### [PROBLEM STATEMENT]
Update the records from the line containing "Find the location of a" through the line containing "(708, 322).", inclusive, replacing "Identify the location of" with "Give the location of" and changing nothing else. Output only those lines.

### [TASK MATERIAL]
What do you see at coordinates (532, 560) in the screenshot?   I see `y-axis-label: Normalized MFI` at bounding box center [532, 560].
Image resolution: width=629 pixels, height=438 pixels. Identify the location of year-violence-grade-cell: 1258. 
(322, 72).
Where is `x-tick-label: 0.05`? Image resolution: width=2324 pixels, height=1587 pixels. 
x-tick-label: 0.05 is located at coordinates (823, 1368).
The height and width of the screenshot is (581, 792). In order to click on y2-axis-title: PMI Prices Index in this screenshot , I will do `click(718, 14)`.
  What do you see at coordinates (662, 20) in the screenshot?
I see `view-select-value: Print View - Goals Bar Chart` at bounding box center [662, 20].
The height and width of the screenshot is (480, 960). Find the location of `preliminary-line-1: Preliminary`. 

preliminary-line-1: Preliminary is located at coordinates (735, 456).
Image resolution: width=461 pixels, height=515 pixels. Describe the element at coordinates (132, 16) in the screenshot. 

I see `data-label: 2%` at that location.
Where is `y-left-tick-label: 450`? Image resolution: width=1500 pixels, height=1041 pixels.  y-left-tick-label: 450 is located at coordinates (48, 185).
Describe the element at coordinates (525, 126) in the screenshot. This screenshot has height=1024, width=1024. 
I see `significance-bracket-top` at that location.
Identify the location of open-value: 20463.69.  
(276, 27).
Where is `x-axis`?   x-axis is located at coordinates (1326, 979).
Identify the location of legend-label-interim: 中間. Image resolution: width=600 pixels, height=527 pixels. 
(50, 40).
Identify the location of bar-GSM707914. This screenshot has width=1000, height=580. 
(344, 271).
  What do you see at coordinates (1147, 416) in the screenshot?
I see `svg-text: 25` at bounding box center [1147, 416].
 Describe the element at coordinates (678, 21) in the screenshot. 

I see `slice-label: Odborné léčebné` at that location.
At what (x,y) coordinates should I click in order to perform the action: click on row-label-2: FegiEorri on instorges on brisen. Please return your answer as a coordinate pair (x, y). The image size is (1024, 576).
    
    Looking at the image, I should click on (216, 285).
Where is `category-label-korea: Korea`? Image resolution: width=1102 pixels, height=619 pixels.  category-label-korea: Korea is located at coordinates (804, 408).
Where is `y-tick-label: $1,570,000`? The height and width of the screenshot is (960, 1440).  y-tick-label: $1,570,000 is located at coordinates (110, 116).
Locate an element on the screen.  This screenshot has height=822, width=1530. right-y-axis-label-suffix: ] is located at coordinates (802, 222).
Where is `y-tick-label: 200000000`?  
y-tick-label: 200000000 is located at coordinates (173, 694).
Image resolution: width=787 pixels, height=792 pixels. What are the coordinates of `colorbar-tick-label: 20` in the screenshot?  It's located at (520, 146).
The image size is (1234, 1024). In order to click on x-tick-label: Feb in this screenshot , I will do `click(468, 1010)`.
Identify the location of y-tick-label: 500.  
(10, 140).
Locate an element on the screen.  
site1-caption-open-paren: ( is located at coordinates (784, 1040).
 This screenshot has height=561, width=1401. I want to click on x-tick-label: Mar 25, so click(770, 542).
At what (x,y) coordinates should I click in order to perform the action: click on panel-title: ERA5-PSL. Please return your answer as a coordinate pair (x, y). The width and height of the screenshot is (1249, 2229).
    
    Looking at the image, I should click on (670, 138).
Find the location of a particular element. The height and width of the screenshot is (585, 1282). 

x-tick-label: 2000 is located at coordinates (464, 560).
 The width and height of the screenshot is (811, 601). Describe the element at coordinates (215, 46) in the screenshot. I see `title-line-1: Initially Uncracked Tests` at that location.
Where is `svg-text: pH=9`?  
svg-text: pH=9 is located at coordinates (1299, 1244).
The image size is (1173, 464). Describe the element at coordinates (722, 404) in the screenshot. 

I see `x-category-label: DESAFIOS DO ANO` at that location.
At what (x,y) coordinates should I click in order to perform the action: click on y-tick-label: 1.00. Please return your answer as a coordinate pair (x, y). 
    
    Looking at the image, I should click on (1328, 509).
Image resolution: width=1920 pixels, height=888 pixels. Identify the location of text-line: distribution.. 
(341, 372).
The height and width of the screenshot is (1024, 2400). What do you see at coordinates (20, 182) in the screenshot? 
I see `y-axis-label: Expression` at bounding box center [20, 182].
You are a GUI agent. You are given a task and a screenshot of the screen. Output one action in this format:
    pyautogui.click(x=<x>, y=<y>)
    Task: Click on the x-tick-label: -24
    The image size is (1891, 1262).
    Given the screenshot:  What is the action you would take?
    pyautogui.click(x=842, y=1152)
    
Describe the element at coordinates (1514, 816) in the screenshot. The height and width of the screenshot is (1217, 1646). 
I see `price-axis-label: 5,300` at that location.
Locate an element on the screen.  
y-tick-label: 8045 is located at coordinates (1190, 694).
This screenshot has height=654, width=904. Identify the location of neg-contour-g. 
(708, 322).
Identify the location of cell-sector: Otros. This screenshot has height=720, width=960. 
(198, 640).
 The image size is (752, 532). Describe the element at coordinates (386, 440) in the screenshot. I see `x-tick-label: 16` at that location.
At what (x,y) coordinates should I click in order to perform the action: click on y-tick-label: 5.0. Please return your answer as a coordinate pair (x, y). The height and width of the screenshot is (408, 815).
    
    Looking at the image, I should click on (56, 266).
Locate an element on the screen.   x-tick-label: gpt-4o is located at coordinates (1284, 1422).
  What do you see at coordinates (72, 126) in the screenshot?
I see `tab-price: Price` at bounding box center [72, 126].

### [ANSWER TO THIS PROBLEM]
Find the location of a particular element. The height and width of the screenshot is (585, 1282). 

x-tick-label: 2000 is located at coordinates (464, 560).
 The width and height of the screenshot is (811, 601). Describe the element at coordinates (215, 46) in the screenshot. I see `title-line-1: Initially Uncracked Tests` at that location.
Where is `svg-text: pH=9`?  
svg-text: pH=9 is located at coordinates (1299, 1244).
The image size is (1173, 464). Describe the element at coordinates (722, 404) in the screenshot. 

I see `x-category-label: DESAFIOS DO ANO` at that location.
At what (x,y) coordinates should I click in order to perform the action: click on y-tick-label: 1.00. Please return your answer as a coordinate pair (x, y). 
    
    Looking at the image, I should click on (1328, 509).
Image resolution: width=1920 pixels, height=888 pixels. Give the location of text-line: distribution.. 
(341, 372).
The height and width of the screenshot is (1024, 2400). What do you see at coordinates (20, 182) in the screenshot? 
I see `y-axis-label: Expression` at bounding box center [20, 182].
You are a GUI agent. You are given a task and a screenshot of the screen. Output one action in this format:
    pyautogui.click(x=<x>, y=<y>)
    Task: Click on the x-tick-label: -24
    The image size is (1891, 1262).
    Given the screenshot:  What is the action you would take?
    pyautogui.click(x=842, y=1152)
    
Describe the element at coordinates (1514, 816) in the screenshot. The height and width of the screenshot is (1217, 1646). 
I see `price-axis-label: 5,300` at that location.
Locate an element on the screen.  
y-tick-label: 8045 is located at coordinates (1190, 694).
This screenshot has height=654, width=904. Give the location of neg-contour-g. 
(708, 322).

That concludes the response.